> _Instructions to follow_: Copy the records below, but switch every "Instruction" to "Command" and keep everything else the same.

> _Rows_:

↓

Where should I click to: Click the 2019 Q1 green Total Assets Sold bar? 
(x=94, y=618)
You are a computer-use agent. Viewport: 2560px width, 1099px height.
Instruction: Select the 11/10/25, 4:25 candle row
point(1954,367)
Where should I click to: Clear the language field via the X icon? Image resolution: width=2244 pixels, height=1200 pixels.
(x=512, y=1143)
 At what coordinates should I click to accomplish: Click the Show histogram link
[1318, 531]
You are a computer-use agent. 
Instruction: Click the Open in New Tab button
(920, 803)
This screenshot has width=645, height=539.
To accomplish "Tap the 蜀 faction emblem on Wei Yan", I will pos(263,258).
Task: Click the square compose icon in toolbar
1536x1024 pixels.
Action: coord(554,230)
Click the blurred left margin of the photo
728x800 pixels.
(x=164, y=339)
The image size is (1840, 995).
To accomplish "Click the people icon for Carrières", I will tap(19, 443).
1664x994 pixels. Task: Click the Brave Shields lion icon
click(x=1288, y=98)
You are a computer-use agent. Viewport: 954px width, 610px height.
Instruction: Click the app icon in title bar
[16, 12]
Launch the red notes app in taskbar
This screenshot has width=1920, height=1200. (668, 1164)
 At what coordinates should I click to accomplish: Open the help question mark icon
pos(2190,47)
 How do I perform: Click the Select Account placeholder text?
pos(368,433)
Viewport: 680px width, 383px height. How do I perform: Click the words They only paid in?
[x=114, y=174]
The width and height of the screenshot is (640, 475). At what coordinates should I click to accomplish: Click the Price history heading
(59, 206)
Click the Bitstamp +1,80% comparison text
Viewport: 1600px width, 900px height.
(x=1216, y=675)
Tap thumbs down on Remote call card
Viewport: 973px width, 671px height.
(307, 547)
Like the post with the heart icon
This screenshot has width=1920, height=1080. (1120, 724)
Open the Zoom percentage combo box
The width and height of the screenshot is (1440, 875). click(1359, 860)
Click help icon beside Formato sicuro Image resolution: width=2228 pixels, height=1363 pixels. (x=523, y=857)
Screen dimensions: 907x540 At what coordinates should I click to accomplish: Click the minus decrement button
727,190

↑

> _Task solution_:
Where should I click to: Click the 2019 Q1 green Total Assets Sold bar? 
(x=94, y=618)
You are a computer-use agent. Viewport: 2560px width, 1099px height.
Command: Select the 11/10/25, 4:25 candle row
point(1954,367)
Where should I click to: Clear the language field via the X icon? Image resolution: width=2244 pixels, height=1200 pixels.
(x=512, y=1143)
 At what coordinates should I click to accomplish: Click the Show histogram link
[1318, 531]
You are a computer-use agent. 
Command: Click the Open in New Tab button
(920, 803)
This screenshot has width=645, height=539.
To accomplish "Tap the 蜀 faction emblem on Wei Yan", I will pos(263,258).
Task: Click the square compose icon in toolbar
1536x1024 pixels.
Action: coord(554,230)
Click the blurred left margin of the photo
728x800 pixels.
(x=164, y=339)
The image size is (1840, 995).
To accomplish "Click the people icon for Carrières", I will tap(19, 443).
1664x994 pixels. Task: Click the Brave Shields lion icon
click(x=1288, y=98)
You are a computer-use agent. Viewport: 954px width, 610px height.
Command: Click the app icon in title bar
[16, 12]
Launch the red notes app in taskbar
This screenshot has width=1920, height=1200. (668, 1164)
 At what coordinates should I click to accomplish: Open the help question mark icon
pos(2190,47)
 How do I perform: Click the Select Account placeholder text?
pos(368,433)
Viewport: 680px width, 383px height. How do I perform: Click the words They only paid in?
[x=114, y=174]
The width and height of the screenshot is (640, 475). At what coordinates should I click to accomplish: Click the Price history heading
(59, 206)
Click the Bitstamp +1,80% comparison text
Viewport: 1600px width, 900px height.
(x=1216, y=675)
Tap thumbs down on Remote call card
Viewport: 973px width, 671px height.
(307, 547)
Like the post with the heart icon
This screenshot has width=1920, height=1080. (1120, 724)
Open the Zoom percentage combo box
The width and height of the screenshot is (1440, 875). click(1359, 860)
Click help icon beside Formato sicuro Image resolution: width=2228 pixels, height=1363 pixels. (x=523, y=857)
Screen dimensions: 907x540 At what coordinates should I click to accomplish: Click the minus decrement button
727,190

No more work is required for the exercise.